Work required: Return the entries exactly. Images are not part of the copy.

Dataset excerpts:
BEGIN

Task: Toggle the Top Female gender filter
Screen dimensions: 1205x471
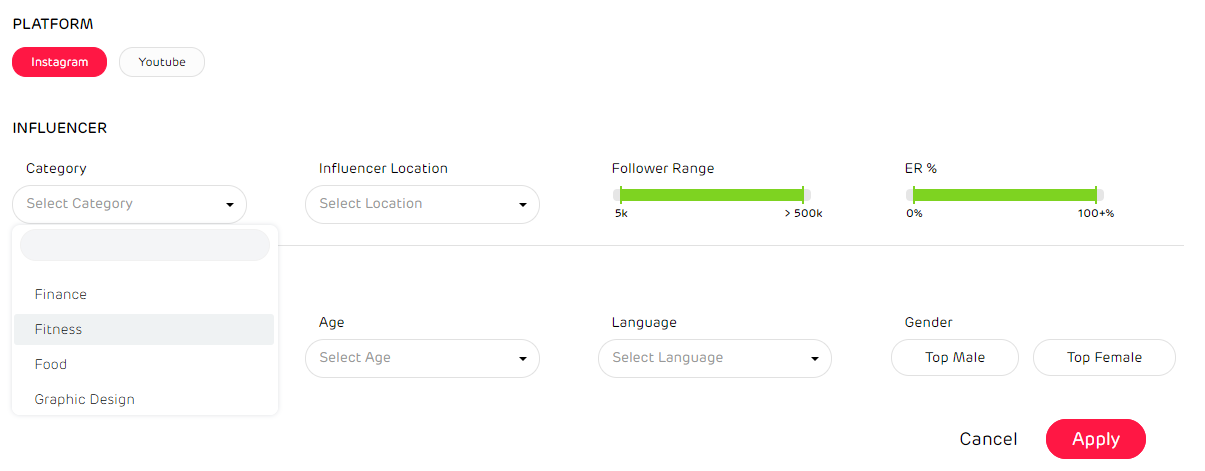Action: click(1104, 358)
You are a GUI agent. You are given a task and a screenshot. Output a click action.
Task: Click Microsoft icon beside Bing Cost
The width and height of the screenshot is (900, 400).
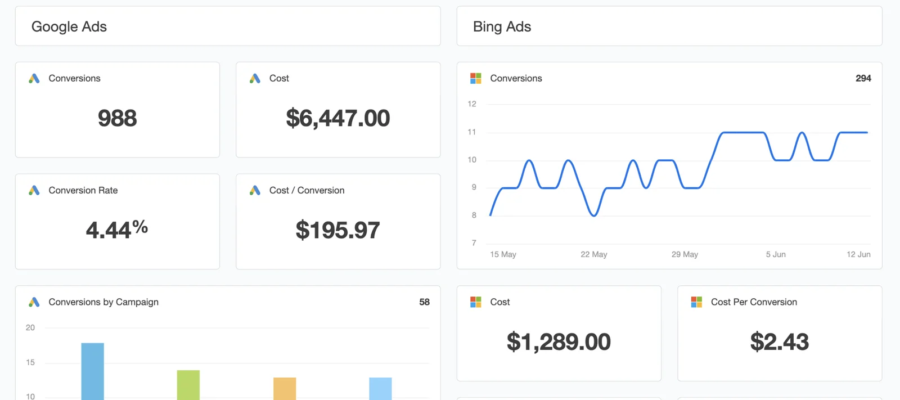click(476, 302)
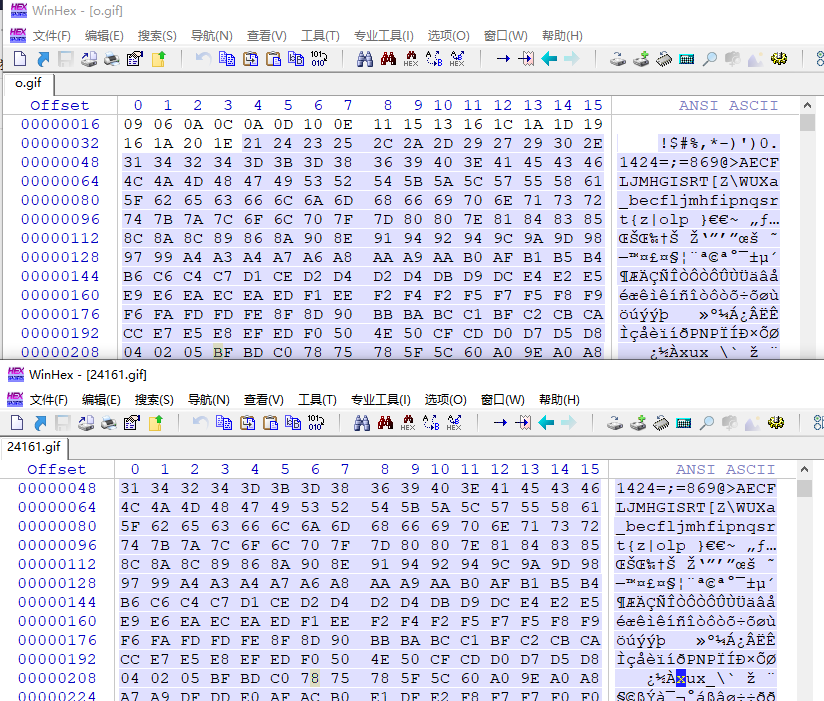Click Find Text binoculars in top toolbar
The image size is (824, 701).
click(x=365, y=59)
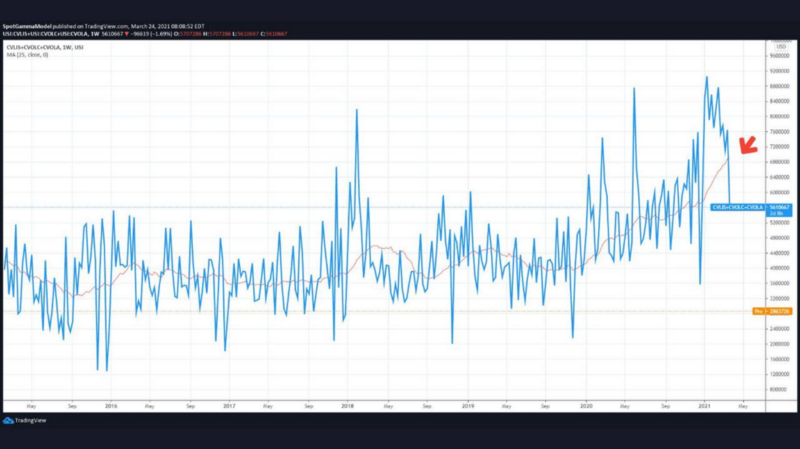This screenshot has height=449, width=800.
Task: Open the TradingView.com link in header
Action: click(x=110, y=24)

END

Response area:
Task: Toggle the Top Female gender filter
Screen dimensions: 1205x471
Action: click(1104, 358)
You are a GUI agent. You are given a task and a screenshot. Output a click action.
Task: Click Microsoft icon beside Bing Cost
The width and height of the screenshot is (900, 400).
click(476, 302)
Click Find Text binoculars in top toolbar
The image size is (824, 701).
click(x=365, y=59)
This screenshot has height=449, width=800.
Task: Open the TradingView.com link in header
Action: click(x=110, y=24)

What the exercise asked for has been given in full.